Saturday, December 5, 2009

A Stat Line Runs Through It


The peripatetic amongst us, growing up as we did on Nickelodeon and Nintendo (though I never had the former myself) have, in the age of instant access to glowing screens transmitting all manners of entertainment and information, have a hard time with hobbies. I mean real hobbies, too, one that require us to develop mastery of a skill for no reason other than interest in the subject matter or goal of the activity.

Hobbies are also solitary enterprises by nature. Be it making ships in a bottle or spinning furniture legs on a lathe or tying flies, hobbies are engrossments, fixations upon the minutiae of something that, generally speaking, pays poorly or not at all when practiced professionally. There are no famous ship in a bottle makers.

That's because you don't make ships in a bottle to be famous, though you may tire your friends by making them look at them. You may not even keep the fruits of your labor- how many tiny sailing vessels can cut cleanly through the oak of the b
uilt-in cabinets in the study, anyway, their prows proudly plowing towards Robert Ludlum and Tom Clancy?

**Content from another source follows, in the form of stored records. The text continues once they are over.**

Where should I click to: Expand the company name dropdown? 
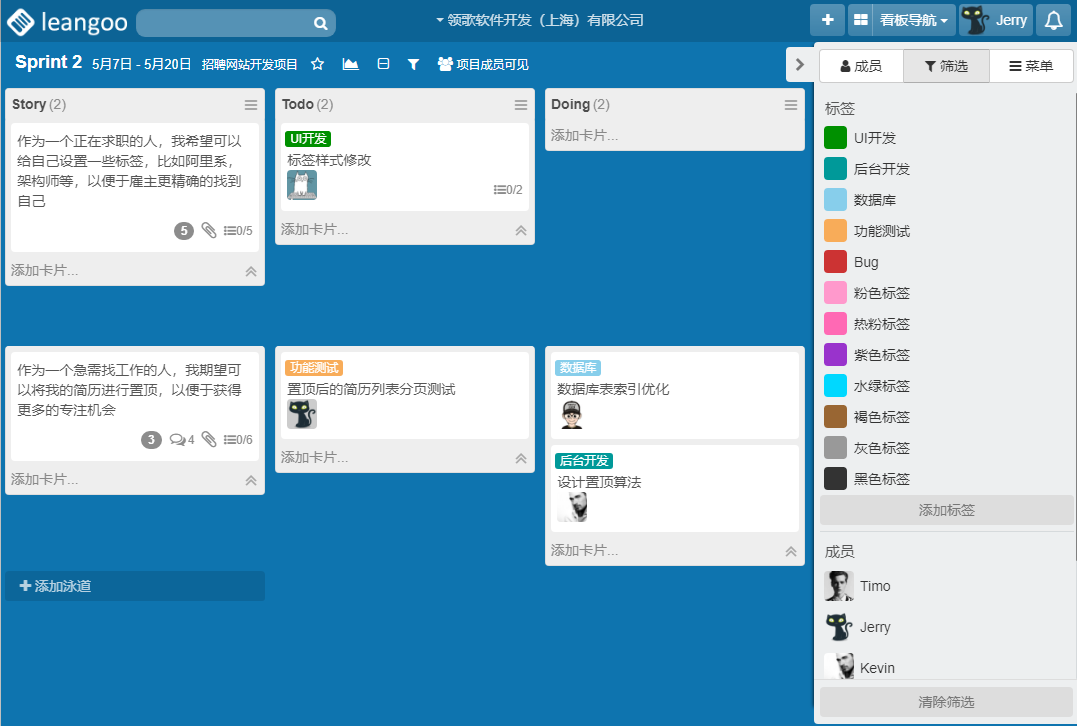click(x=540, y=20)
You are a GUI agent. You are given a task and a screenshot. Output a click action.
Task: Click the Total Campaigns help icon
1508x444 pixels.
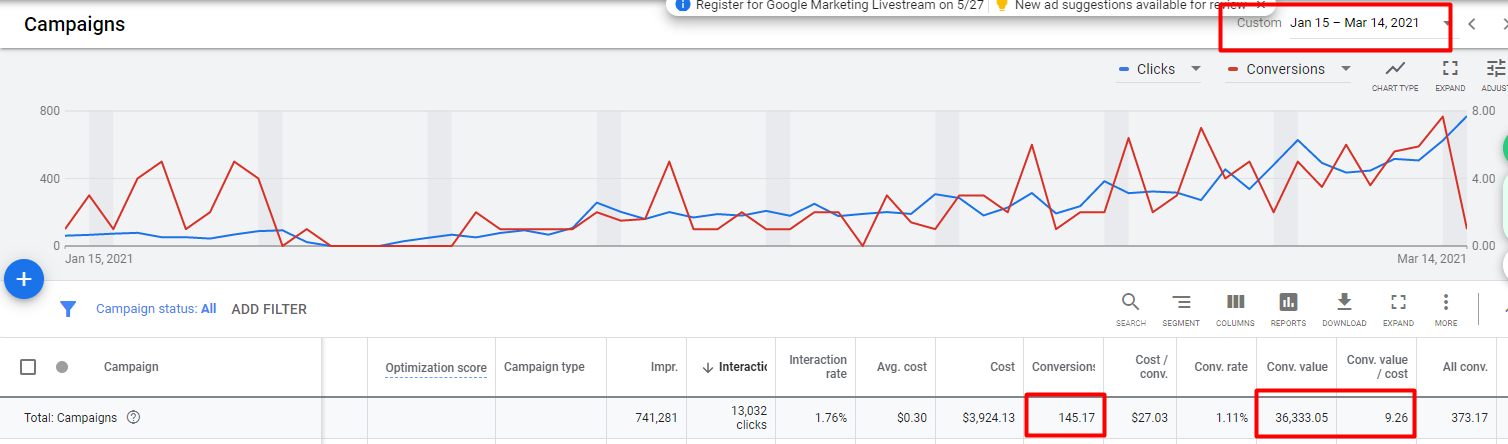(x=133, y=418)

So it's also better if there is a shared groups of devotees of your hobby. It's great to make your ship in a bottle, but it's several orders of magnitude better if you can go to ship in a bottle making conferences, where ship in a bottle making experts weigh in on the relative merits and demerits of all sorts of tiny riggings, jobs and mizzenmasts. Hobbies require this in order to develop. Someone has to discuss and critique and suggest in order for the activity to standardize and advance. Otherwise, some of these yahoos putting vinyl sealant on their HMS Ark replicas might think that they're hot stuff, am I right?

Even if you have the interest, though, a lot of hobbies require the means. Sure, maybe you would love to work on cars or make furniture, but without a roof to keep the rain out (and heat to make the space useable in the winter, for those of us who have made the mistake of living in a cold climate) and an array of forged steel tools, you are S.O.L., my friend. Don't have a workbench to stretch and rig tiny canvas sails? Don't have a utility closet to keep all of the X-Actos and the Dremel and the tiny planks of oak?

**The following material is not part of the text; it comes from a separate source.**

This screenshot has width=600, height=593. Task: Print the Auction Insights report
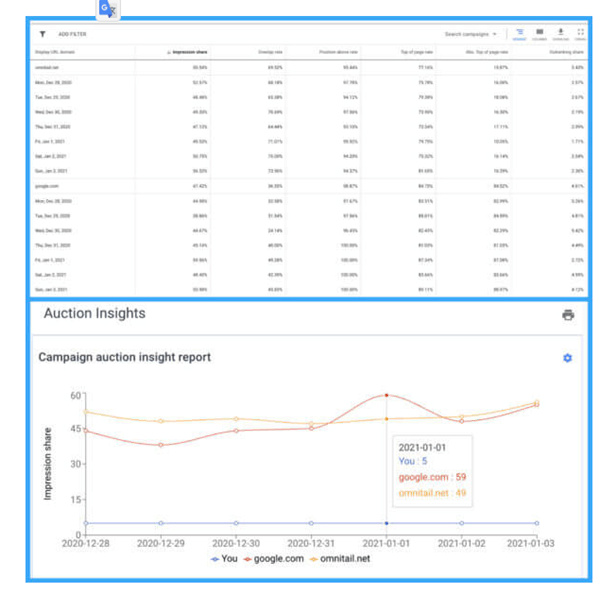click(x=568, y=315)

Well, I bet you have a TV and a computer, and I bet your friends do, too. Thus are many of the hobbyists of the aughts equipped. And of all the hobbies that they choose, fantasy sports continues to dominate. Football is the most popular, but the obsession fly trap I myself have become adhered to is fantasy basketball. I'm an NBA fan going a long way back, and I have played in a league once before (in high school- weirdly, that team had many of the same deficiencies) and so, this year, I got a group of friends and co-workers together and started a league. Now I find myself disturbingly addicted to it. I check scores several times a night. I consider a waiver pick-up on a daily basis. I have used all three of my players add this week alone. I already know who I will add this week.

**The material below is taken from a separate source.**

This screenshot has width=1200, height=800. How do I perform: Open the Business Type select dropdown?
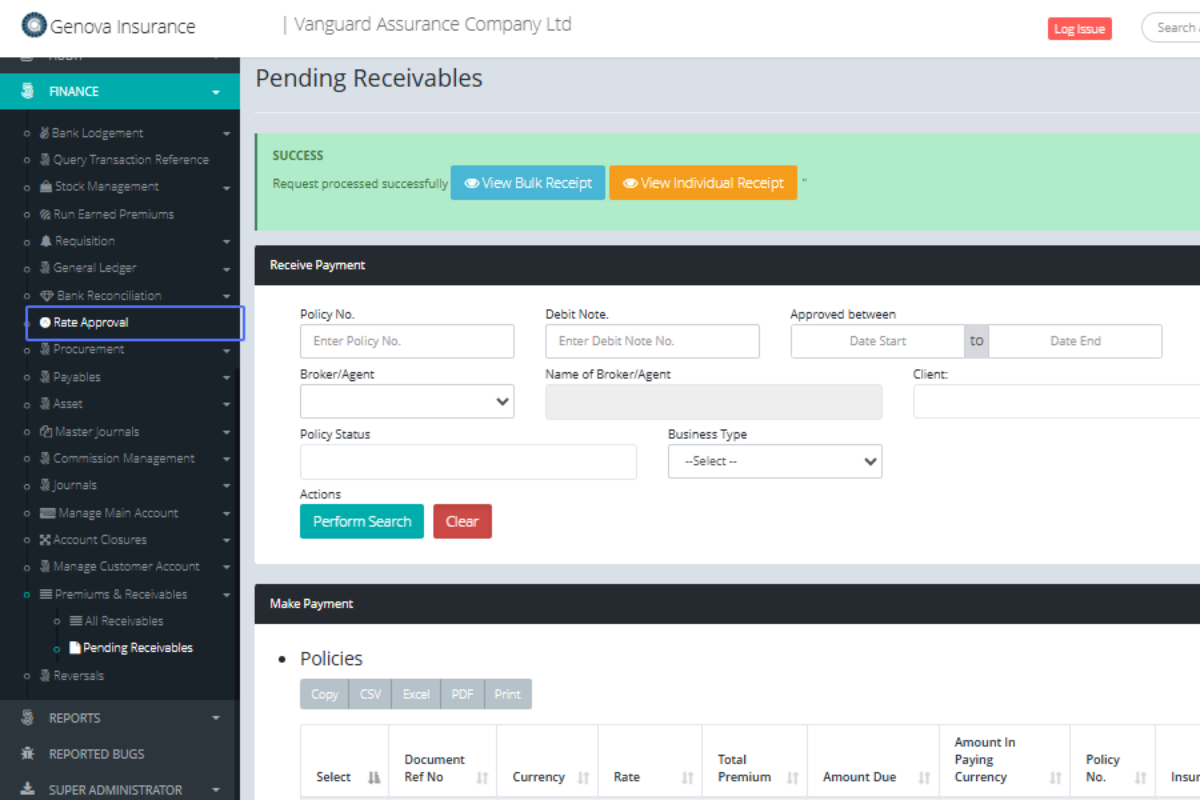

I feel fine about this, though, because I have turned fantasy basketball into a seriously cerebral holiday from reality. With Microsoft Excel as my ally, I am digging deeper and deeper into the giant piles of numbers that modern sports produces, and finding it much more rewarding intellectually than I would have imagined. I don't watch SportsCenter, and I usually choose to drift away from conversations about sports at parties or group gatherings, but I cannot get enough of projecting weekly scores and comparing the number of standard deviations away from the mean one player's assist-to-turnover ratio is. I create weekly power ranking emails and send them to my coworkers. I have created The World's Greatest Fantasy Basketball Manager's Dashboard Spreadsheet, and I am proud of it.


World's greatest is an exaggeration, to be sure, but I am proud of my handiwork. In the above dashboard element, I am predicting the outcome of the upcoming week's game by projecting the production of each player on my team in each of the eleven statistical categories my league competes in. I have other elements that evaluate the player's impact as compared to the league, my team, or on a weekly basis, factoring in the number of games played.

I find the process of working on this spreadsheet extremely satisfying. I have never worked much with numbers, though I have always had a preference for statistical data over anecdotal reporting, so it comes as a mild surprise to me that I am this engrossed in something that I think is, fundamentally unimportant. Who cares how many rebounds Josh Smith gets per game (a lot) or how many of them are offensive (also a lot) when there's starving kids in China or whatever? It's not the subject matter, though, it's just the exercise of it. I have several math-oriented competitors in this league. The last math class I took was freshman calculus, which was a repeat of senior year of high school's AP Calculus, and I got a C- in both. So, I am motivated to show myself I can do better, and this is how I am proving it.

It also has the hallmarks of a great hobby. It is solitary in the sense that you manage your team, have little to no contact with your competitors, and yet, there is a huge community of people out there that share your interest. The level of intellectual engagement is high, the ability to differentiate yourself through research and effort is, too, and the metrics for success (winning categories and, eventually, the league) are easy to measure.

My father made fly rods, tied flys, sharpened and waxed his own skis, trains horses, and on and on. I travel for a living and I don't care for the outdoors, so I guess it's fantasy basketball for me, for now.